# ABOUT THIS TASK
Report all lines from the entries below in which "Instagram" appears.

# PROVIDED RECORDS
__________________________________________________
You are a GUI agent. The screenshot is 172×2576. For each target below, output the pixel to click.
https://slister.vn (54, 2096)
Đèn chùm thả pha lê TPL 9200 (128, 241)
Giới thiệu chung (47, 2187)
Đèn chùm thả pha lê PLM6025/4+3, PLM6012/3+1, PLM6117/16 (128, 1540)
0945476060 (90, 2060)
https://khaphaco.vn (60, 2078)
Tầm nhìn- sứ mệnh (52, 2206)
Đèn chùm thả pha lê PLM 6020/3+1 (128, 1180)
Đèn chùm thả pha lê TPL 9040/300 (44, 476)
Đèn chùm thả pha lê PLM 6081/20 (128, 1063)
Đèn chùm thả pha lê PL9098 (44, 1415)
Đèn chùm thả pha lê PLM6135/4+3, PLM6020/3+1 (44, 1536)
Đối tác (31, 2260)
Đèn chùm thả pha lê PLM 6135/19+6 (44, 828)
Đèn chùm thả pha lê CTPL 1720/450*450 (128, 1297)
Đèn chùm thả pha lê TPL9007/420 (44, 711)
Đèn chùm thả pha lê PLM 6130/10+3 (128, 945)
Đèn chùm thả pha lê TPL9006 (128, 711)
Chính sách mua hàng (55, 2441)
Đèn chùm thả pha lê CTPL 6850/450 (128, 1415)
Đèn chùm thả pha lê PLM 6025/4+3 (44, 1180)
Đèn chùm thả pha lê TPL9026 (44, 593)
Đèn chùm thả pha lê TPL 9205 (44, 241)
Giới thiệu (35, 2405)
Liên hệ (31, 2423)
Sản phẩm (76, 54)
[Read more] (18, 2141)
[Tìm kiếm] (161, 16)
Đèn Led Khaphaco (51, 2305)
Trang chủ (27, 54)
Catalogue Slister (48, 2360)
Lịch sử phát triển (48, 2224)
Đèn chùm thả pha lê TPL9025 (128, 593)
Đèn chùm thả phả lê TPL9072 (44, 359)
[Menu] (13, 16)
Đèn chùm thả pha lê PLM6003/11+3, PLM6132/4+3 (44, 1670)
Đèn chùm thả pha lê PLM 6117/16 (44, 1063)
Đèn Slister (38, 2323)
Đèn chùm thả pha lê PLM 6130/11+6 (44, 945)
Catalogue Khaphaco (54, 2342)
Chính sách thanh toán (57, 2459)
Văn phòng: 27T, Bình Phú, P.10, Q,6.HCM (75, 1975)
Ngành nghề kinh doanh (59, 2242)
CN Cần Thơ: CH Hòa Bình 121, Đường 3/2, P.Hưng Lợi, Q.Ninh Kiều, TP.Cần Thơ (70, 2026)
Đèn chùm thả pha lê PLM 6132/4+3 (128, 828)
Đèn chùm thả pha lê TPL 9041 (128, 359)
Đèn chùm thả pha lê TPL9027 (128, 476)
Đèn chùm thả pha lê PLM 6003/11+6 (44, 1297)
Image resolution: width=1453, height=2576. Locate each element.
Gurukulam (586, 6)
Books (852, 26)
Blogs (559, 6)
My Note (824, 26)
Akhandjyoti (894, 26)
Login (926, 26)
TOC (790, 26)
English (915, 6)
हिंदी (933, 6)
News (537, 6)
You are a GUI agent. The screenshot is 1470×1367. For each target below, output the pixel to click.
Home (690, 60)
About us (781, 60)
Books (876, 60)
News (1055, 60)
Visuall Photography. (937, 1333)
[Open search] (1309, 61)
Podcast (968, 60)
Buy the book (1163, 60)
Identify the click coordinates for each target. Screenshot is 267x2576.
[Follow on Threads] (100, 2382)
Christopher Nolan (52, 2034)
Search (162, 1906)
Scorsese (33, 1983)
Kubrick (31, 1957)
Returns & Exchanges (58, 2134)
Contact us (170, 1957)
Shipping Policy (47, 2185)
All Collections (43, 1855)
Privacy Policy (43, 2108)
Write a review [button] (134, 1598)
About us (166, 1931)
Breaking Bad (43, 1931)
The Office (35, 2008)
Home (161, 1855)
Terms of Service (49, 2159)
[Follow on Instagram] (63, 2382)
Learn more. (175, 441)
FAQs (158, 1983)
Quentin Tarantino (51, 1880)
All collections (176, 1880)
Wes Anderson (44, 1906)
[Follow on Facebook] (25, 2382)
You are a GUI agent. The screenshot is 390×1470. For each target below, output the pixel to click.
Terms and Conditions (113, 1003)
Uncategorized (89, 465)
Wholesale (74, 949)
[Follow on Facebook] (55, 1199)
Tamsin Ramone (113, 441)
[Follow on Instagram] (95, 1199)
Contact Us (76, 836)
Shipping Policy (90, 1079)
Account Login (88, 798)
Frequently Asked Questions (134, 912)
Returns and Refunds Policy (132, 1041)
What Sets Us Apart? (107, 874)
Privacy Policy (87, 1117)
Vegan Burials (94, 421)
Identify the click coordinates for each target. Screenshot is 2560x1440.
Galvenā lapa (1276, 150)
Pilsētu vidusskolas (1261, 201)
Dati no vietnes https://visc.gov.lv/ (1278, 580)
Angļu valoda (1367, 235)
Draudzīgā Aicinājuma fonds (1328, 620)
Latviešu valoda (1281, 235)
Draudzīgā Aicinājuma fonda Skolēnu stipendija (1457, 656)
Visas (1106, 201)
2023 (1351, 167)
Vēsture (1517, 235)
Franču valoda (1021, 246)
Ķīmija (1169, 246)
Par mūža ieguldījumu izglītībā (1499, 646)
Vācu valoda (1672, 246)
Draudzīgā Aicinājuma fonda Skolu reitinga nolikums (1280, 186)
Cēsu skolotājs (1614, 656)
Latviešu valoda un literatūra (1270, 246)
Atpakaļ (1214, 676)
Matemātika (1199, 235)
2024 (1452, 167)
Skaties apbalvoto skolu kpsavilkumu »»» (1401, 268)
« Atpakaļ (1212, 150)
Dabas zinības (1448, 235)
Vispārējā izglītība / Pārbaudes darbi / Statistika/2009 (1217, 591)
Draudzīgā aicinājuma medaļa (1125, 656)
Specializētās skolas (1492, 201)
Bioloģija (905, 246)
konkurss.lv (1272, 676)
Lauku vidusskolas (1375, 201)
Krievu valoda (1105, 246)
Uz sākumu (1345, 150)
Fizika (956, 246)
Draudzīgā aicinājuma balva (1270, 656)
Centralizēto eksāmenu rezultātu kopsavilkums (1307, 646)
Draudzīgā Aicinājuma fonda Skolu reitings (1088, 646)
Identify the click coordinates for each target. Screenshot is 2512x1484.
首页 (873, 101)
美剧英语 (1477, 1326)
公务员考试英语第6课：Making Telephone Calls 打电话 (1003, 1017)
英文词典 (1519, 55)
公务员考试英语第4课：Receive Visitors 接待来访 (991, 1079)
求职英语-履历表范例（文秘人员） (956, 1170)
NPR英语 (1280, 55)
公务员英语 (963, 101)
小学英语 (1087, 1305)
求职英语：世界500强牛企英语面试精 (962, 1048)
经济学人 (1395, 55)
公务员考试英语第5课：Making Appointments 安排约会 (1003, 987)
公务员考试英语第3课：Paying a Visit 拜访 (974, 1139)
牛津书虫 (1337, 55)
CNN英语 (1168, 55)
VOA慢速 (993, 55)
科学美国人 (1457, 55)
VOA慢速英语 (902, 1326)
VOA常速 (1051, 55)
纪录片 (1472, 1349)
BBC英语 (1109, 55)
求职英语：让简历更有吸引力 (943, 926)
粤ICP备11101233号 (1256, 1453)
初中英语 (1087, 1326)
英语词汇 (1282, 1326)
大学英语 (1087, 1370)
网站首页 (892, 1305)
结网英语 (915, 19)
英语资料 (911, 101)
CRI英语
__________________________________________________
# RESPONSE BELOW
[Follow on Instagram] (63, 2382)
[Follow on Instagram] (95, 1199)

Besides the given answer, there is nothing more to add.